I asked for the cheapest possible train ticket to Beijing, of course, and considering my previous experiences on some european trains, I was expecting the trans-siberian to be a grueling, uncomfortable, 6-day trip. Something like sitting on a plastic or wooden chair inside a 6-chair hot, humid cabin, surrounded by shady-looking passengers constantly eyeing you and your possessions, just waiting for you to go to sleep. Well, I was very wrong about that. Very wrong indeed. This little train ride I'm on is one of the best I've taken! My first big surprise was my spot: I had not gotten a chair, I had gotten a bed! A whole bed, for me! It is indeed more comfortable than the beds of many hostels I have stayed at, and the bedsheets and pillow are cozy and soft. Just that one thing was enough to make my trip far more comfortable than I would've imagined, but my little cabin does not stop at that. Each of the 4 beds in the cabin is foldable in case you need some more space. It has a table to share amongst the passengers, several storage bins, a slidable, working door, a general light switch, a gentle nightlight switch, 4 individual passenger reading lights, a fan, foldable ladders on either side to climb unto the upper beds, a big shared thermos to store boiling water (of which there is a dispenser on each wagon), and a nice rug. It is GREAT! Only power outlets inside the cabin and a free WiFi internet connection would have plausibly made it better! Alas, power outlets are only available in the corridors outside the passenger cabins, and this little inconvenience is what has me sitting in the hallway right now, writing this entry.

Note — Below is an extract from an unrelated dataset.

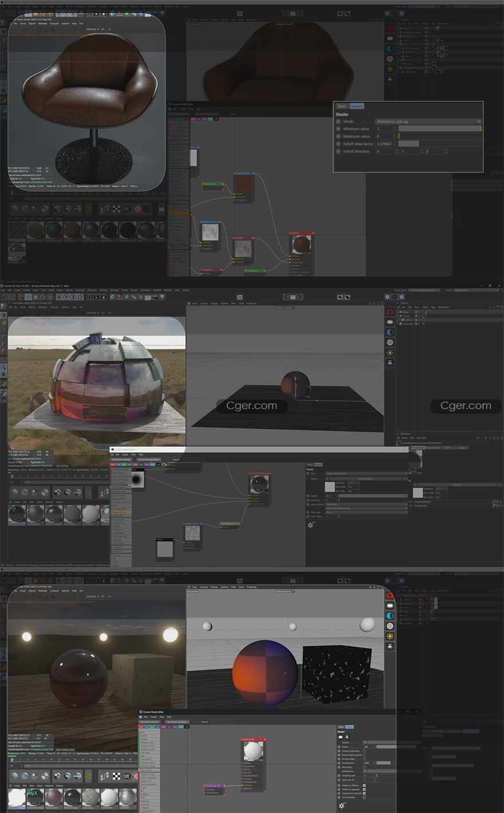Toggle the Transparent emission checkbox
This screenshot has height=813, width=504.
click(x=364, y=794)
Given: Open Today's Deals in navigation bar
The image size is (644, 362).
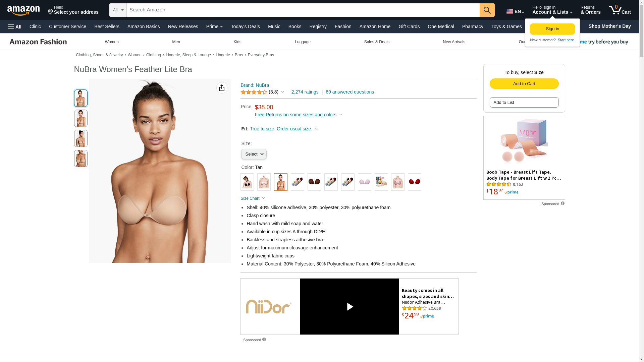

I must say that my ongoing journey on this 6-day train ride is certainly one of the most satisfying and relaxing experiences I have encountered in my whole RoundTrip. Possible activities while traveling are limited, and up to now, I have been spending my whole time in the train by sleeping, eating, writing postcards, narrating other events in my trip, talking to my 2 Irish cabinmates about miscellaneous subjects, playing diverse card games and Scrabble with them, meeting random passengers from nearby cabins, buying food and drink from local vendors at the occasional train stops, and watching the colorful russian landscapes and towns pass us by outside the windows as the train rushes steadily over the tracks, hour after hour after hour, after hour. It is a rare, slow-paced experience to find or even fathom in the culture of our big modern cities today.